After returning home, our squad expressed how ready we are to take those living conditions back ASAP if it means that we can be together again, growing and experiencing Christ in the way we did at TC. I am so ready to go but know that I need to prepare my heart, renew my mind, and live with intention. This journey will not be easy; it will be tough and scary at times. I will mess up, I will fall short, I will not do it perfectly, but in Him, I am perfect. All He sees when He looks at me is my heart and who I am to the core. I am His daughter, made in His image and in His likeness. In the Bible, God says, “I am” – that is who He is. My goal is to live life ‘being’ present in mind, body, and spirit and ‘being’ one with Him. That is the work I am starting now. I am going on this mission for a year, it started two weeks ago, but it is meant to set up the rest of my life to bring His kingdom to earth. I am being taught to look outward and let His light shine. He is the one who was and is and is to come. He is going to plant many seeds through us. We will be blessed to see some of His harvest.

Please pray for us. Pray that we won’t get in the way of ourselves, in the way of the mission. Pray for our surrender and unity within our squad. Pray for openness – for the works God will complete. Pray for a spirit of abandonment within us, that we could look at the lack of comforts we’re used to as a blessing and embrace it. Pray for our squad to stay humble and live in grace. Pray that His lost sheep come home to Him, that their walls are already being knocked down. Most of all, pray that we remain in Him and love will win out wherever we go. For thine is the Kingdom and the power and the glory, forever and ever. Amen. God’s blessings to you! 

In Christ,

Meagan 

I have to reach $10,000 by September 16th to be able to launch with my team at the beginning of October. Donations take 1-2 weeks to process and I have $2,425 to go! If you feel called to support our mission, please do!  God is providing an opportunity for those that can no longer go out on the field to hold me up with their prayer and support. Prayer is a miracle in itself, so please start with your prayers. God will provide. I have faith in Him and hope in the people He calls to come with me on this journey. Come with us and open your heart to learn alongside my team.

Fundraising challenges me to let go of my pride to be willing to let God use it as a tool to turn my trust to Him and to let others see His work. I have to let go of the conviction that I need to make everything happen on my own. I realized I was taking God’s place of provision by putting my trust and reliance in the ways of the world. He wants me to be the hands and feet, out on the field, but He also calls me to share His good works and spread His good news by writing. So here I am, doing something I’ve never done before and blogging. I worried that I wouldn’t be good at it, but that was forgotten at training camp. I don’t want to write because we are asked to; I want to write because I have to – because I can’t keep Him to myself. I am learning to write for Christ because I want Him to use it to reach hearts; not as a place where people can just keep up with my life. He is taking me on a journey; He wants to take others on that journey too. I will try to be raw and real by drawing near to Him. As they always say, let go and let God. I hope you’ll join me. Bisous!

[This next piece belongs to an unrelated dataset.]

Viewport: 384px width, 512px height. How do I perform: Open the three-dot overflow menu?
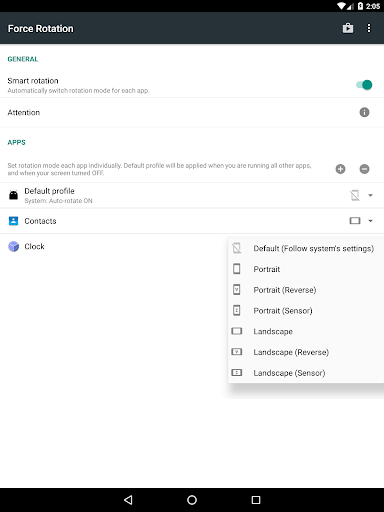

 4th Generation M Squad - My Family on the Race

4th Generation M Squad – My World Race Family

 

Team Querencia - this is my team of 6 Godly women who I will be living on mission with

Team Querencia – the women I will live on mission with and lean on to share the good news

 

Francis Chan says what the heart can’t:

As for me, I am tired of talking about what we are going to do. I am sick of talking about helping people, of brainstorming and conferencing about ways we can be radical and make sacrifices. I don’t want to merely talk anymore. Life is too short. I don’t want to speak about Jesus; I want to know Jesus. I want to be Jesus to people. I don’t want just to write about the Holy Spirit; I want to experience His presence in my life in a profound way.